- [GIVEN RECORDS]
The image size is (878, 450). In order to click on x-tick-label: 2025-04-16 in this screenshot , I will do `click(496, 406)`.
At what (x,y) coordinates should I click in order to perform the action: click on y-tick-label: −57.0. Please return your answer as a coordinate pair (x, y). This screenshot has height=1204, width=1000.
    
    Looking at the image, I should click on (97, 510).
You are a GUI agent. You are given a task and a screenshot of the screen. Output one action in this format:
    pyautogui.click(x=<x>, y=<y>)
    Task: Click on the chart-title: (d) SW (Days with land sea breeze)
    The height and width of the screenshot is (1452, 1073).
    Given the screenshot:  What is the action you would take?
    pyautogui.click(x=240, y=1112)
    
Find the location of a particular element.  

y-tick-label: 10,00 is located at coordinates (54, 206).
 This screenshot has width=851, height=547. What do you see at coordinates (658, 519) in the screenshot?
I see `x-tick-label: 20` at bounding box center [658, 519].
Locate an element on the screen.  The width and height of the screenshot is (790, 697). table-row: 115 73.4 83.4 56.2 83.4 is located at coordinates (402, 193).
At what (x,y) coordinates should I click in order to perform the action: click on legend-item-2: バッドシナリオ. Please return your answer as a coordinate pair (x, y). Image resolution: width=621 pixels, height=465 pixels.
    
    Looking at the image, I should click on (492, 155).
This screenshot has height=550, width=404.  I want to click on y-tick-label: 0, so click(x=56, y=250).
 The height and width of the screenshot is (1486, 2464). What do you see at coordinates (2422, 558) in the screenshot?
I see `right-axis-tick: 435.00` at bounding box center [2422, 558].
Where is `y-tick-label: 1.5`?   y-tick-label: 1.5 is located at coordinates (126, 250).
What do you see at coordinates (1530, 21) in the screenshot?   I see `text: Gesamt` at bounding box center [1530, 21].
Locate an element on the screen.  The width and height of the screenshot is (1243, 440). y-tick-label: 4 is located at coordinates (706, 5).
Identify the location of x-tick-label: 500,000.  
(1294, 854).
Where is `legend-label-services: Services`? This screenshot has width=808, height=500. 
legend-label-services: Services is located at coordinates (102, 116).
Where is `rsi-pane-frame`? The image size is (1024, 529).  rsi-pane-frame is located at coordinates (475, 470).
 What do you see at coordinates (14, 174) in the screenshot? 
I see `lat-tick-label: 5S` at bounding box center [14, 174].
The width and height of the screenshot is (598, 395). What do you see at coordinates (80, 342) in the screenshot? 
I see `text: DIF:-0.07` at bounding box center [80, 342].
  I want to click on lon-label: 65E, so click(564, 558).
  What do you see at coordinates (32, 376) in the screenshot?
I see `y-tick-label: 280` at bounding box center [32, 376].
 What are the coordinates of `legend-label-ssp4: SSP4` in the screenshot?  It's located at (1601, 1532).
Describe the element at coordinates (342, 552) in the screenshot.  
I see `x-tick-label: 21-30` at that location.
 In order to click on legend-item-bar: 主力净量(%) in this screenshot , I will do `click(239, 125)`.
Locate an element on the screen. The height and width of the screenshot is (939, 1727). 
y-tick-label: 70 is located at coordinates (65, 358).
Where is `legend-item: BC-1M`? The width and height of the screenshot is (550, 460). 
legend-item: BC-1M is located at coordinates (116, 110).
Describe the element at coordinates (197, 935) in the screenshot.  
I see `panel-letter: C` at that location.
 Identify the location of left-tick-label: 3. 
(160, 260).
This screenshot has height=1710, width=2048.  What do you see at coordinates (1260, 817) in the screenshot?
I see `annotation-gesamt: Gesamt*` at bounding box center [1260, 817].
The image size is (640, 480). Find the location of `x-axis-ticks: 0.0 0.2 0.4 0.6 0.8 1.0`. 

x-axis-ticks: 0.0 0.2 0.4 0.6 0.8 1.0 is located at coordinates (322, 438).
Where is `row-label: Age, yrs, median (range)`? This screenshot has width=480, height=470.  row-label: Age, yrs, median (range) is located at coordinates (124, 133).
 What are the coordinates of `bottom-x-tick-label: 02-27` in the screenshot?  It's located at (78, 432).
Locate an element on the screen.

- [WHAT YOU ARE ASKED TO DO]
Copy the lines above word for word, without any changes.

- [PROBLEM SOLUTION]
The image size is (878, 450). In order to click on x-tick-label: 2025-04-16 in this screenshot , I will do `click(496, 406)`.
At what (x,y) coordinates should I click in order to perform the action: click on y-tick-label: −57.0. Please return your answer as a coordinate pair (x, y). This screenshot has height=1204, width=1000.
    
    Looking at the image, I should click on (97, 510).
You are a GUI agent. You are given a task and a screenshot of the screen. Output one action in this format:
    pyautogui.click(x=<x>, y=<y>)
    Task: Click on the chart-title: (d) SW (Days with land sea breeze)
    The height and width of the screenshot is (1452, 1073).
    Given the screenshot:  What is the action you would take?
    pyautogui.click(x=240, y=1112)
    
Find the location of a particular element.  

y-tick-label: 10,00 is located at coordinates (54, 206).
 This screenshot has width=851, height=547. What do you see at coordinates (658, 519) in the screenshot?
I see `x-tick-label: 20` at bounding box center [658, 519].
Locate an element on the screen.  The width and height of the screenshot is (790, 697). table-row: 115 73.4 83.4 56.2 83.4 is located at coordinates (402, 193).
At what (x,y) coordinates should I click in order to perform the action: click on legend-item-2: バッドシナリオ. Please return your answer as a coordinate pair (x, y). Image resolution: width=621 pixels, height=465 pixels.
    
    Looking at the image, I should click on (492, 155).
This screenshot has height=550, width=404.  I want to click on y-tick-label: 0, so click(x=56, y=250).
 The height and width of the screenshot is (1486, 2464). What do you see at coordinates (2422, 558) in the screenshot?
I see `right-axis-tick: 435.00` at bounding box center [2422, 558].
Where is `y-tick-label: 1.5`?   y-tick-label: 1.5 is located at coordinates (126, 250).
What do you see at coordinates (1530, 21) in the screenshot?   I see `text: Gesamt` at bounding box center [1530, 21].
Locate an element on the screen.  The width and height of the screenshot is (1243, 440). y-tick-label: 4 is located at coordinates (706, 5).
Identify the location of x-tick-label: 500,000.  
(1294, 854).
Where is `legend-label-services: Services`? This screenshot has width=808, height=500. 
legend-label-services: Services is located at coordinates (102, 116).
Where is `rsi-pane-frame`? The image size is (1024, 529).  rsi-pane-frame is located at coordinates (475, 470).
 What do you see at coordinates (14, 174) in the screenshot? 
I see `lat-tick-label: 5S` at bounding box center [14, 174].
The width and height of the screenshot is (598, 395). What do you see at coordinates (80, 342) in the screenshot? 
I see `text: DIF:-0.07` at bounding box center [80, 342].
  I want to click on lon-label: 65E, so click(564, 558).
  What do you see at coordinates (32, 376) in the screenshot?
I see `y-tick-label: 280` at bounding box center [32, 376].
 What are the coordinates of `legend-label-ssp4: SSP4` in the screenshot?  It's located at (1601, 1532).
Describe the element at coordinates (342, 552) in the screenshot.  
I see `x-tick-label: 21-30` at that location.
 In order to click on legend-item-bar: 主力净量(%) in this screenshot , I will do `click(239, 125)`.
Locate an element on the screen. The height and width of the screenshot is (939, 1727). 
y-tick-label: 70 is located at coordinates (65, 358).
Where is `legend-item: BC-1M`? The width and height of the screenshot is (550, 460). 
legend-item: BC-1M is located at coordinates (116, 110).
Describe the element at coordinates (197, 935) in the screenshot.  
I see `panel-letter: C` at that location.
 Identify the location of left-tick-label: 3. 
(160, 260).
This screenshot has height=1710, width=2048.  What do you see at coordinates (1260, 817) in the screenshot?
I see `annotation-gesamt: Gesamt*` at bounding box center [1260, 817].
The image size is (640, 480). Find the location of `x-axis-ticks: 0.0 0.2 0.4 0.6 0.8 1.0`. 

x-axis-ticks: 0.0 0.2 0.4 0.6 0.8 1.0 is located at coordinates (322, 438).
Where is `row-label: Age, yrs, median (range)`? This screenshot has width=480, height=470.  row-label: Age, yrs, median (range) is located at coordinates (124, 133).
 What are the coordinates of `bottom-x-tick-label: 02-27` in the screenshot?  It's located at (78, 432).
Locate an element on the screen.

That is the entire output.